NFPA's idea about extrication gloves
Received a question about gloves and the NFPA so I'd thought I'd share my reply. Any additional comments are welcome...
QUESTION: The chief of my fire department just put a directive out banning the wearing of any kind of gloves at accident scenes except for our firefighting gloves. He said it was because they were the only N.F.P.A. approved glove and was not opening himself up to any lawsuits. Are there any other compliant gloves that give you more dexterity for extrication use? Do your hands have to meet N.F.P.A. compliance at accident scenes? If you could give me any answers or point me in the right direction, I would greatly appreciate it.
REPLY: Unfortunately, your Chief is justified in requiring NFPA-compliant gloves for extrication scenes. There are several references within the NFPA standards regarding glove use during extrication and EMS activities.
NFPA 1500, Standard on Fire Department Occupational Safety and Health Program, mentions the requirement for gloves when firefighters are working near sharp objects in paragraph 5-5.5:
The fire department shall provide gloves that meet the requirements of NFPA 1971, Standard on Protective Ensemble for Structural Fire Fighting, during operations where sharp or rough edges are likely to be encountered during emergency medical care operations.
NFPA 1581, Standard on Fire Department Infection Control Program, states the same thing, leaving little doubt about what type of glove NFPA desires extrication personnel to wear. It even includes the word 'extrication' in the Standard.
NFPA 1581, 5-2.8
Structural fire-fighting gloves shall be worn by members in any situation where sharp or rough surfaces or a potentially high heat exposure is likely to be encountered, such as patient extrication.
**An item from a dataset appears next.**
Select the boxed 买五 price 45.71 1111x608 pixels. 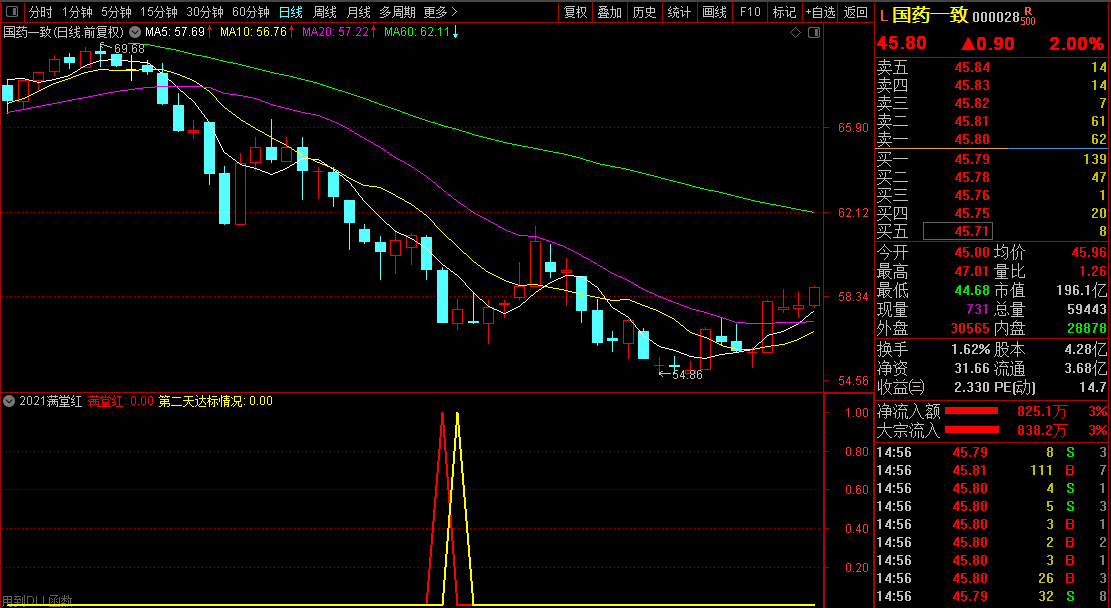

Until manufacturers such as Ringers Glove can create a structural firefighting-compliant extrication glove that meets the NFPA 1971 Standard and remains flexible and good-fitting, your Chief is justified in requiring structural gloves for rescue. It's not the easiest glove to wear and the current models of extrication gloves are all much better fit, but if you are complying with the Standard, then structural is the only type of glove that complies.